What we’re reading (7/22)
“The Fed Must Be Independent” (Ben Bernanke, Janet Yellen). “But an overwhelming amount of evidence, drawn from the experiences of both the United States and other countries, has shown that keeping politics out of monetary policy decisions leads to better economic outcomes. A particularly clear lesson of history is that when central banks are forced to finance government deficits — by keeping interest rates excessively low, to cite one possibility — the result is inevitably higher inflation and economic damage.”
“Kohl’s And Opendoor Headline A New Class Of Meme Stocks” (Wall Street Journal). “Individual investors are once again loading up on a group of unloved stocks and taking to social media to defend them from the haters and the short sellers. Meet the cast of the meme-stock craze, season two.”
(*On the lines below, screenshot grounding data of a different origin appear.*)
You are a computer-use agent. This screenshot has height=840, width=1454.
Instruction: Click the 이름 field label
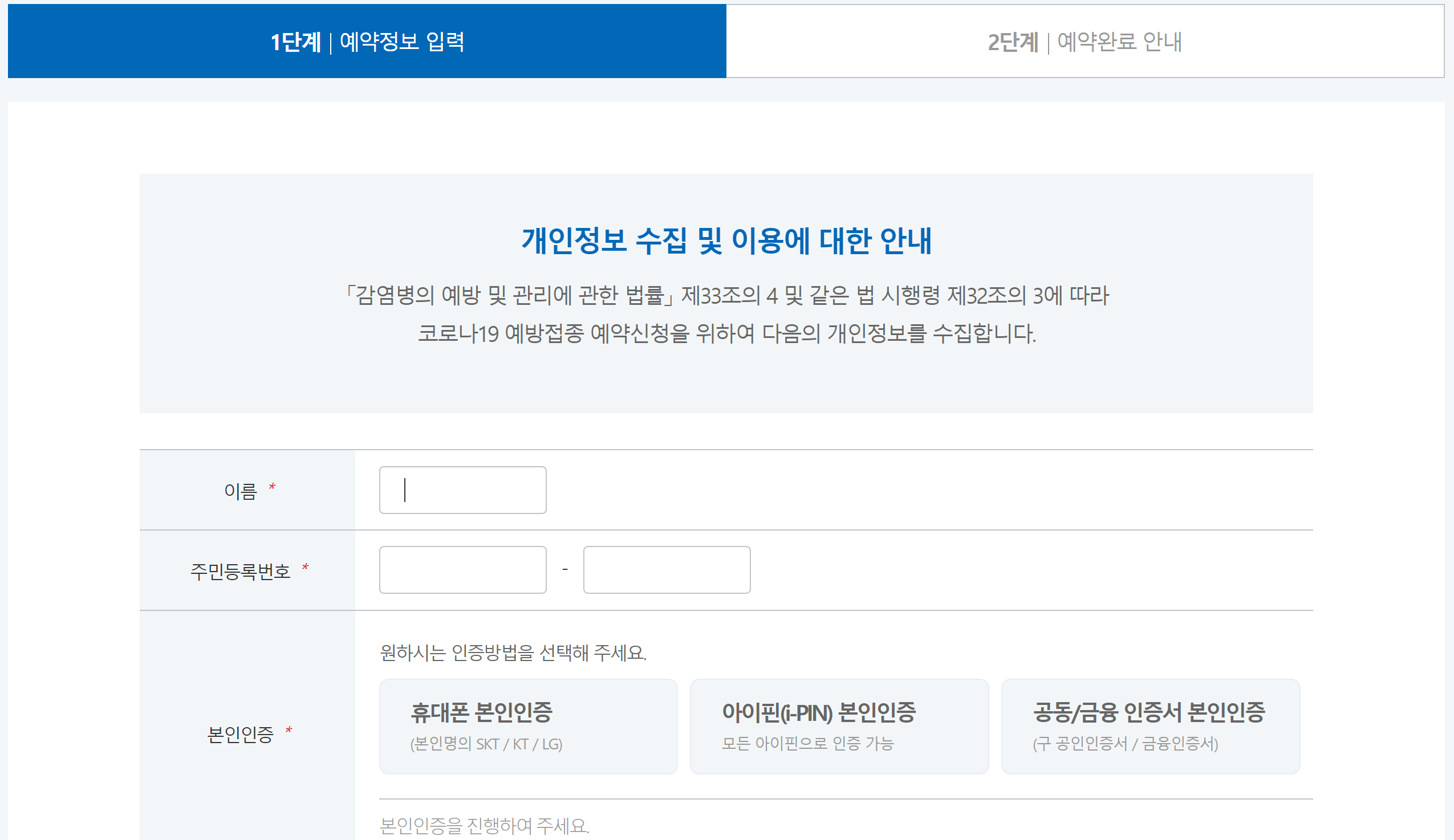(240, 491)
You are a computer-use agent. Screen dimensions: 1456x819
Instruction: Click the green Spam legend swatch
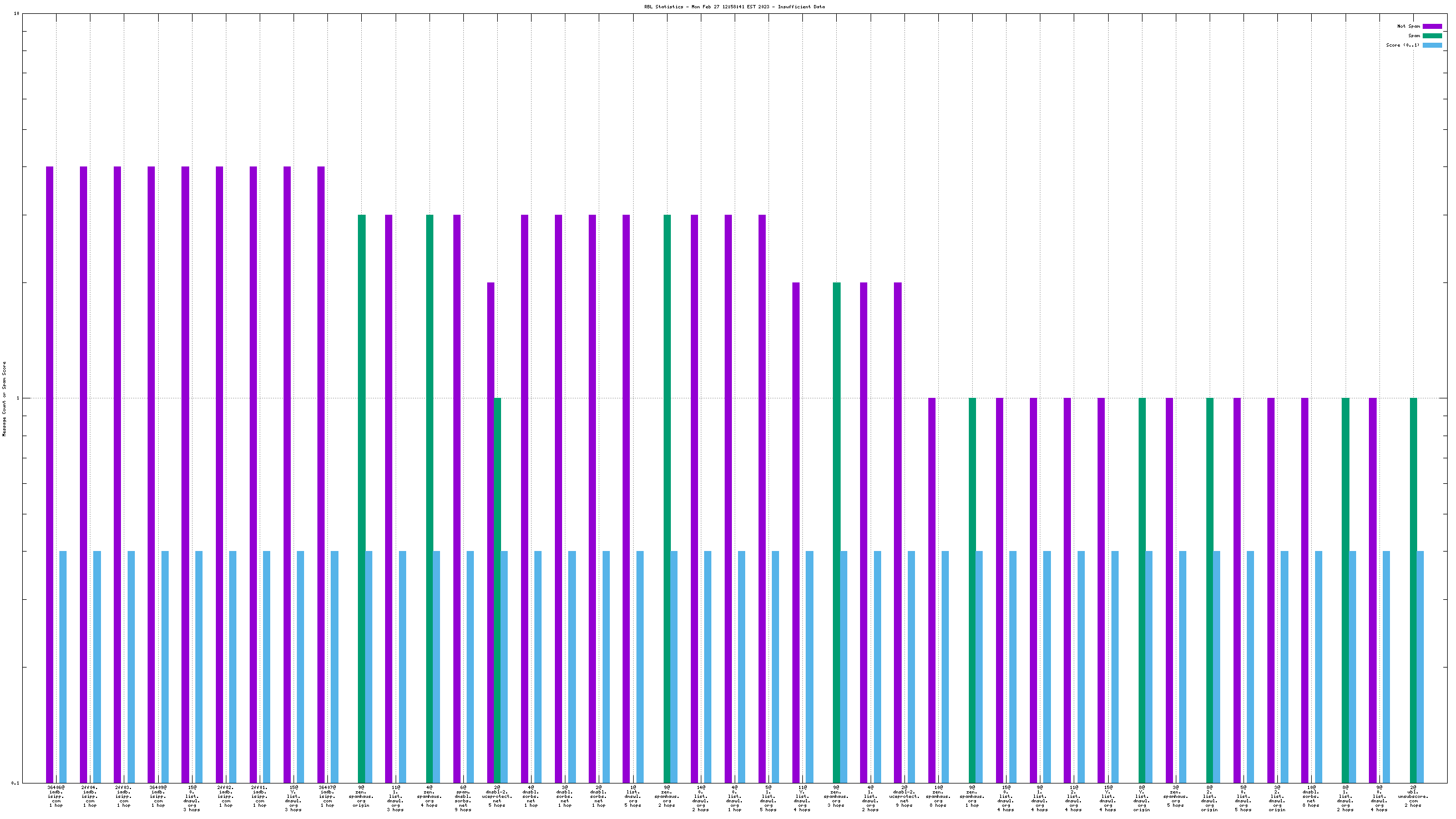(1432, 36)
“Bullish Retail Traders Are The Biggest Force Behind The Stock Market’s Latest Rally To All-Time Highs” (Business Insider). “Retail traders have been on a dip-buying frenzy since President Donald Trump announced his tariffs in April. Analysts at Barclays estimated that retail traders ploughed around $50 billion into global stocks in the last month. Stock-buying among institutional investors has paled by comparison, with hedge fund re-risking remaining "modest" and their long positions in US stocks remaining below the long-term median, the bank said on Tuesday.”
“Make Your Own Luck: Mid-Year Outlook For 2025” (KKR). “As we look ahead at KKR, we remain positive. To be sure, we expect more market drawdowns than in the past, but our ‘Glass Still Half Full’ thinking is that attractive financial conditions, a global easing cycle, ongoing productivity gains, and lack of net issuance—coupled with some incredibly powerful investment themes—will continue to drive this cycle both further and longer than many think.”
“Texas Instruments Plunges After Forecast Fuels Tariff Fears” (Bloomberg). “Though the company issued a third-quarter forecast that beat most estimates, the outlook was more guarded than some investors had anticipated. The stock fell further during a conference call, when executives struggled to win over analysts who said the company’s tone had become increasingly negative. The main concern is whether tariffs and trade disputes will hurt a sales resurgence that’s still in the early stages.”